* Task *
Work out how many lines in the data below contain "address", and state that count with nothing added.

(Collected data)
- Opening Delimiter -
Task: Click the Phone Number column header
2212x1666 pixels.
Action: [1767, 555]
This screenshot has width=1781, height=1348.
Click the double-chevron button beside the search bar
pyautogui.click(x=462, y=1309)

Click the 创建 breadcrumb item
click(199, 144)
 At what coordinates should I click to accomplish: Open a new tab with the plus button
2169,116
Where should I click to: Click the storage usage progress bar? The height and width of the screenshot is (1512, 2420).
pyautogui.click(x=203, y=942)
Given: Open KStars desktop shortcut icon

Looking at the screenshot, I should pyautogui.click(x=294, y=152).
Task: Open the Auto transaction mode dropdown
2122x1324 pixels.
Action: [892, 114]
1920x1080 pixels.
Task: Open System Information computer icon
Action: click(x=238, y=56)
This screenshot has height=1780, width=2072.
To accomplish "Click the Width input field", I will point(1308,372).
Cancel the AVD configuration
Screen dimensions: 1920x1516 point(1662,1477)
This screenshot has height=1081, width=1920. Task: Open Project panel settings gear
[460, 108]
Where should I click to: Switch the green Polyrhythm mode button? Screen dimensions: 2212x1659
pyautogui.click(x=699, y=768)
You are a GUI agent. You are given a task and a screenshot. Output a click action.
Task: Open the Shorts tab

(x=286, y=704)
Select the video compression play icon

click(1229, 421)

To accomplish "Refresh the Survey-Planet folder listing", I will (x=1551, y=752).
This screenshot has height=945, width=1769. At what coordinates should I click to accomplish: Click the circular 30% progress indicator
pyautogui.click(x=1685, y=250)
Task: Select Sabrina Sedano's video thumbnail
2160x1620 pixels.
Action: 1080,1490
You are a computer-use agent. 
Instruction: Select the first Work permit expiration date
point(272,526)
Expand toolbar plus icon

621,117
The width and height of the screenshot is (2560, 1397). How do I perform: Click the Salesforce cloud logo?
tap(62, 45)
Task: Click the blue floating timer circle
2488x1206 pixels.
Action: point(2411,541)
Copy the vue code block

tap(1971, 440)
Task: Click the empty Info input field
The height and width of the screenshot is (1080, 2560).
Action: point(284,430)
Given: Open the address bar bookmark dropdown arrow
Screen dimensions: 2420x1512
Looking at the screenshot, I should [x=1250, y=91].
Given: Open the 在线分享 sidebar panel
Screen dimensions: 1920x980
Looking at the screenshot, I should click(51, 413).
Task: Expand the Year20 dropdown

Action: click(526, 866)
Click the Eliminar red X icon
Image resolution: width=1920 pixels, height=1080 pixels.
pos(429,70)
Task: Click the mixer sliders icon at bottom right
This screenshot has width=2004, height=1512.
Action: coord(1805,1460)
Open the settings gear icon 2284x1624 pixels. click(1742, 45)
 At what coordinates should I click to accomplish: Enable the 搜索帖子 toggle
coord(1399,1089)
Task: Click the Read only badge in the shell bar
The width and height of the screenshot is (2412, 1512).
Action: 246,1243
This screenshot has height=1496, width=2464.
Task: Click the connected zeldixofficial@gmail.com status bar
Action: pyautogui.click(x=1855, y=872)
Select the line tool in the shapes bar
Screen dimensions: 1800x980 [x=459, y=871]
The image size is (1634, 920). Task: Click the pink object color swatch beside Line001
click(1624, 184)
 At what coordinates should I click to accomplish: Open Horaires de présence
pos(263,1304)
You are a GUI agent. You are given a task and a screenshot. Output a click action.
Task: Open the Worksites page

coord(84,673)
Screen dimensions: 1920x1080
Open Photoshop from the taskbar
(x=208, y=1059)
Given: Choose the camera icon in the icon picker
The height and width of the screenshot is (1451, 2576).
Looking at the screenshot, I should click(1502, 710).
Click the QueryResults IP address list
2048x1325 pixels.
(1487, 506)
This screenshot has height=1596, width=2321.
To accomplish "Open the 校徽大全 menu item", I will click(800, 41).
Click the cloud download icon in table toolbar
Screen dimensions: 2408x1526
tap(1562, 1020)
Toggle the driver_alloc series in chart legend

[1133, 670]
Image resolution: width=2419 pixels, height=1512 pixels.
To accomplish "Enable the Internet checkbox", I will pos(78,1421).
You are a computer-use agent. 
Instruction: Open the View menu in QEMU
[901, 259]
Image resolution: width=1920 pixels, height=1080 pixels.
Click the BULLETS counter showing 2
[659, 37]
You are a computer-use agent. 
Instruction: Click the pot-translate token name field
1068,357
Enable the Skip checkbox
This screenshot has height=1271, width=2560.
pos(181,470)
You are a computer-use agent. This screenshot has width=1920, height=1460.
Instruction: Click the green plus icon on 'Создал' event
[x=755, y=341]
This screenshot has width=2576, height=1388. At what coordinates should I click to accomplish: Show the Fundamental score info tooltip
- Closing Delimiter -
* Your solution *
2